The actions have drawn support from some trade unions and the country’s bourgeois opposition parties. Inflation has risen 70 percent over the past year.
For months working people in Sudan have faced growing shortages of food, medicines and money, and long lines to get fuel.
Bashir has moved with force against demonstrators. The army has been mobilized and security forces have fired on protesters. Many schools and universities are closed. The government says 24 people have been killed since the actions began, but Amnesty International estimates over 40. Numbers arrested are between 800 and 2,000.
Bashir fired his health minister Jan. 5, blaming him for the rise in the price of medicines. But protests have continued, extending for the first time to El-Fasher, the capital of North Darfur, Jan. 13.
Decades of war
The rising discontent comes on top of the deadly effects on working people of the Sudanese rulers’ wars. Bashir seized power in an 1989 coup, taking command in the bloody 1983-2005 civil war, which ended with the independence of South Sudan in 2011. As a result, the Sudanese rulers in the North lost control of most of the country’s oil fields, deepening the economic crisis for toilers there. Since the war ended, Bashir’s government has brutally repressed rebel groups in Darfur, and in the Blue Nile and South Kordofan regions.
Some 1.4 million people around the country are still unable to return to homes they fled during these conflicts.

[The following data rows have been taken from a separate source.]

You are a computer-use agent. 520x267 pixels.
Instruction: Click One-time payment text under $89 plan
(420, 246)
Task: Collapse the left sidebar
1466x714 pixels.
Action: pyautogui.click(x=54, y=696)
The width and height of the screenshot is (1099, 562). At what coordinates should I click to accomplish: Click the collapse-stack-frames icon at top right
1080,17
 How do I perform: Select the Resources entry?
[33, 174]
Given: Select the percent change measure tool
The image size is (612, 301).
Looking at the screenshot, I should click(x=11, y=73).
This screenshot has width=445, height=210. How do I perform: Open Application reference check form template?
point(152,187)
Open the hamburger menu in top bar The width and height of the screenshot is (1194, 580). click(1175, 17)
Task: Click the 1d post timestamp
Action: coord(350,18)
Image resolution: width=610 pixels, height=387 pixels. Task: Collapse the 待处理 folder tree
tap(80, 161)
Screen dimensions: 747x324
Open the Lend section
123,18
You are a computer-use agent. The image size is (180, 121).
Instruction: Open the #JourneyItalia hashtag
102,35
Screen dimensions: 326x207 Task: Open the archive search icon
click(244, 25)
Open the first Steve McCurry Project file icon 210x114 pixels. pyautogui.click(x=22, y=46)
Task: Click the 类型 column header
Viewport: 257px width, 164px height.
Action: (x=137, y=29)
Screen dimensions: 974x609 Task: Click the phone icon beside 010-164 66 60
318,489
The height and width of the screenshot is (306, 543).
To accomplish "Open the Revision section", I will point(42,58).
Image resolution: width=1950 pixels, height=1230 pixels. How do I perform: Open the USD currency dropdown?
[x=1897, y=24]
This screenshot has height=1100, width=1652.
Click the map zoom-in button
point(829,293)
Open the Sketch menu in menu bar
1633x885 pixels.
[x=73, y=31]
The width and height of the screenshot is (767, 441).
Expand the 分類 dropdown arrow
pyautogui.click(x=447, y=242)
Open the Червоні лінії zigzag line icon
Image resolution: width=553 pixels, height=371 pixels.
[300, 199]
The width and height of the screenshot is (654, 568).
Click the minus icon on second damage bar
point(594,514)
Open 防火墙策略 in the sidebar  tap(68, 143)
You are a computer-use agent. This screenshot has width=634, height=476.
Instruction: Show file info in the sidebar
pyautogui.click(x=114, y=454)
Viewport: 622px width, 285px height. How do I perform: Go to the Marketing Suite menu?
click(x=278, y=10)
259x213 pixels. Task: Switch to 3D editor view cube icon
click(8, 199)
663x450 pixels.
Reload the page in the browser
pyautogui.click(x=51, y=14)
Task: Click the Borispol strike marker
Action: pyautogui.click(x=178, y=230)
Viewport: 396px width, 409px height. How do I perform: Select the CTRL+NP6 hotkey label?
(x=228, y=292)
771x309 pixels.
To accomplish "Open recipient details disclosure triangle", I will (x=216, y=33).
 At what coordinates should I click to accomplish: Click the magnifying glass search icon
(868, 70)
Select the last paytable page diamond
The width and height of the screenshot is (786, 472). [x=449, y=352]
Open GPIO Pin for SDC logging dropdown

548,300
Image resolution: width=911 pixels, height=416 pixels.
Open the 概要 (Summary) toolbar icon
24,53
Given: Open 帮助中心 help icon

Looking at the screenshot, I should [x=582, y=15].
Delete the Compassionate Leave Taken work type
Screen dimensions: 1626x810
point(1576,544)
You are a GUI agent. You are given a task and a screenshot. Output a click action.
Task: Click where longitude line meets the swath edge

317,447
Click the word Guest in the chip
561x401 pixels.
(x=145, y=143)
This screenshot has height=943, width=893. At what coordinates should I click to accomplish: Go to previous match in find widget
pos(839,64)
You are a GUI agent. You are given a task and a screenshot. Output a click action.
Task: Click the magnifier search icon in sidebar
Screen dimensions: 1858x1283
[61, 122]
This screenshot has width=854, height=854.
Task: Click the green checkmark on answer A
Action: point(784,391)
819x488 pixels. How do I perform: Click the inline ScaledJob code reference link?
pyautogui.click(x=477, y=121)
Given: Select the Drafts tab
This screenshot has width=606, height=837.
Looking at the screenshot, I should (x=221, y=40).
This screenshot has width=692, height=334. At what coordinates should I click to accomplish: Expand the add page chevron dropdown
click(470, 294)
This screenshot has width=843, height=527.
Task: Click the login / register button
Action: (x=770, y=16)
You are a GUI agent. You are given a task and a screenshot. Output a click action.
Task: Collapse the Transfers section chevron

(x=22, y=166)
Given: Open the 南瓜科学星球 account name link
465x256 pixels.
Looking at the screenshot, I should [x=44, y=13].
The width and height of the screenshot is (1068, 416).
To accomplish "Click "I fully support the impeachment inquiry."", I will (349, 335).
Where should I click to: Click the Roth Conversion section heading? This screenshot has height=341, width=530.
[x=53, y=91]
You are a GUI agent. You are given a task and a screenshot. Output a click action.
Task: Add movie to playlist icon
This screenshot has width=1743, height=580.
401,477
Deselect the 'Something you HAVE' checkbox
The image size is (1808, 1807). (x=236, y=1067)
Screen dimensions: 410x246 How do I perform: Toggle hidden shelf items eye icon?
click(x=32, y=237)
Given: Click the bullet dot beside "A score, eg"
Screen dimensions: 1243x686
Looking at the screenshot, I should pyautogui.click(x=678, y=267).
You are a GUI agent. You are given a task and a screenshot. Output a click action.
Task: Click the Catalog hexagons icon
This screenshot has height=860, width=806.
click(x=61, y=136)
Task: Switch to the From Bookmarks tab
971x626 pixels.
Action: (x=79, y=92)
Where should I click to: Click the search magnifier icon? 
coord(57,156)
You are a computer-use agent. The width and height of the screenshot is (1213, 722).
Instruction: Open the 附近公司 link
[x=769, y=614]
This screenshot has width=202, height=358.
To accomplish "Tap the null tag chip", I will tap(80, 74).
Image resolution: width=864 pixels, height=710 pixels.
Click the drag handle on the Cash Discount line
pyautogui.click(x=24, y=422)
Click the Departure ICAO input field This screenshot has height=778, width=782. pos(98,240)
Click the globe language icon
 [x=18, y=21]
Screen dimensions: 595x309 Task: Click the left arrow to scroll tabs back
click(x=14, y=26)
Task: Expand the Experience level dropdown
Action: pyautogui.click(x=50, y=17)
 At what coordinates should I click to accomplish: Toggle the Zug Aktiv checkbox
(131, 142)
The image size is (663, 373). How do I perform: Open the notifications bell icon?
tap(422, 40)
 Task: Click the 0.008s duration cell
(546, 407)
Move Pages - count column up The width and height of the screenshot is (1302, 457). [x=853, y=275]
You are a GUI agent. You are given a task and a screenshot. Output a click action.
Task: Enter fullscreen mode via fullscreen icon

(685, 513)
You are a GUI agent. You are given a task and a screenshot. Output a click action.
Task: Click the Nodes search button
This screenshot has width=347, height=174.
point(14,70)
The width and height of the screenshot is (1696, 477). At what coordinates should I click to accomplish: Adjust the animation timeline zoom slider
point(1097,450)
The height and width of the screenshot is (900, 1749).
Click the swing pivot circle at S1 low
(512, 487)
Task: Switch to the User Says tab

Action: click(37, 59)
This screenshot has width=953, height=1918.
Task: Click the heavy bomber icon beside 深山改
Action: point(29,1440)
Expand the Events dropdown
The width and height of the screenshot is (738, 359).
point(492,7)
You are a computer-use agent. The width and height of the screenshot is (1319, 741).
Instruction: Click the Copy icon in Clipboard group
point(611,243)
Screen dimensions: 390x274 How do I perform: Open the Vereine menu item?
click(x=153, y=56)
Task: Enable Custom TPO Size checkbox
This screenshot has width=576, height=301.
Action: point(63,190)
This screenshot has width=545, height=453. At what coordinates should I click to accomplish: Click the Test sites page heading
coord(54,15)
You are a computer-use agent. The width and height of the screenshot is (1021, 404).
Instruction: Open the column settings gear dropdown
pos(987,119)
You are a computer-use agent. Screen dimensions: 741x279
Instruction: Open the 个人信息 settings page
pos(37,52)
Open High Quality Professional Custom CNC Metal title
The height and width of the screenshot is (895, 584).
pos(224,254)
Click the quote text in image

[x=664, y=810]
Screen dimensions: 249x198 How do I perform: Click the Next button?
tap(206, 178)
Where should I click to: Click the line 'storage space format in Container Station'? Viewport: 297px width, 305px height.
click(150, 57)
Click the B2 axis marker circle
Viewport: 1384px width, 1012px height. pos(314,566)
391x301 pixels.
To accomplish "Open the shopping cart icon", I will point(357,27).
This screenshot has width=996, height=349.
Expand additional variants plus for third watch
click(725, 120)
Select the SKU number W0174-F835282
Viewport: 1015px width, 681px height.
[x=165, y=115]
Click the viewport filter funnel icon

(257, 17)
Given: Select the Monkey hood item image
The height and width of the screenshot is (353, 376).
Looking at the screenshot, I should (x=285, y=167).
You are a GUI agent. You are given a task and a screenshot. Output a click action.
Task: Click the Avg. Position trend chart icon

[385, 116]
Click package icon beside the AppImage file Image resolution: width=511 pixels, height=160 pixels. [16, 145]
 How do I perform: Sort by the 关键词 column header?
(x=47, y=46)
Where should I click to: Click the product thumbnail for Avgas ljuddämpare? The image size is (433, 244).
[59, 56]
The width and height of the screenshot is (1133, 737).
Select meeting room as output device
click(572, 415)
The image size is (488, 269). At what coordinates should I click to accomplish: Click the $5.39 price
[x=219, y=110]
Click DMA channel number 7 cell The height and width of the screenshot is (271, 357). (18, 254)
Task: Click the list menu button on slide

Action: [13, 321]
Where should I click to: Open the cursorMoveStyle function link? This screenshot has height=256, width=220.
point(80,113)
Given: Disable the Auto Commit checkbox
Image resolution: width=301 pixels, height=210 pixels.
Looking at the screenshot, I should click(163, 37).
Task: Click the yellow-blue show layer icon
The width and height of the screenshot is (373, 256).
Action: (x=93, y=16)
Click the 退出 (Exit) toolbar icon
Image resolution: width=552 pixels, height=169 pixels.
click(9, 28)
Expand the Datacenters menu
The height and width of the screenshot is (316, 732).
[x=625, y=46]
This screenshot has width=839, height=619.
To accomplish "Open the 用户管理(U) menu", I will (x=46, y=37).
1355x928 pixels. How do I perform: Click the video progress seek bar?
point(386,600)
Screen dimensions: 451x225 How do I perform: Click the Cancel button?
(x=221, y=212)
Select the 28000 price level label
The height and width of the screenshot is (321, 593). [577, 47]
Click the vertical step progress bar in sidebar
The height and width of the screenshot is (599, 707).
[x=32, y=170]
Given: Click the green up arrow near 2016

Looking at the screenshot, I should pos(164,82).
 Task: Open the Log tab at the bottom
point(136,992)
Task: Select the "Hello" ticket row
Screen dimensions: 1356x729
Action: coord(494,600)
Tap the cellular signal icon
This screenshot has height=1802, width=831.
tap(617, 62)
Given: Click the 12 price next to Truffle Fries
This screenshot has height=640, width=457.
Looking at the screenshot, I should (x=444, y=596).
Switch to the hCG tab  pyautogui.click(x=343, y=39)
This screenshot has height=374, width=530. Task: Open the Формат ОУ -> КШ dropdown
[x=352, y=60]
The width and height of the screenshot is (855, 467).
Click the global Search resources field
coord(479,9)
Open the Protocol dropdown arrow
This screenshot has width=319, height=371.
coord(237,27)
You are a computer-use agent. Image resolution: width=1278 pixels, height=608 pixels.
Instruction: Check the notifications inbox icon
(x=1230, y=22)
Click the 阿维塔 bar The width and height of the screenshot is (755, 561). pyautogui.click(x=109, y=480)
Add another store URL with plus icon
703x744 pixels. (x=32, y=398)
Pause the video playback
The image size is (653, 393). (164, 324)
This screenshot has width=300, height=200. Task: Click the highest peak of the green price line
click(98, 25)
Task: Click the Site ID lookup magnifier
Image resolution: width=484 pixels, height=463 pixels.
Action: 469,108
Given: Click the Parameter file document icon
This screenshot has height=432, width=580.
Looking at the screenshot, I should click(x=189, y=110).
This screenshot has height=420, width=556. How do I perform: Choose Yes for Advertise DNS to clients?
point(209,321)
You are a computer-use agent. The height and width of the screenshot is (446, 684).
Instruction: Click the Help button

The regime is trying to make alliances in the region. The Sudanese government has entered into an agreement with the Saudi monarchy to deploy troops to the Saudi-led coalition fighting Tehran-backed Houthi rebels in Yemen. Bashir’s government recently sought collaboration with Washington and the removal of Sudan from the U.S. rulers’ list of terrorist governments. Khartoum joined with Washington to help police the Libyan border. Washington lifted economic sanctions against the regime in 2017.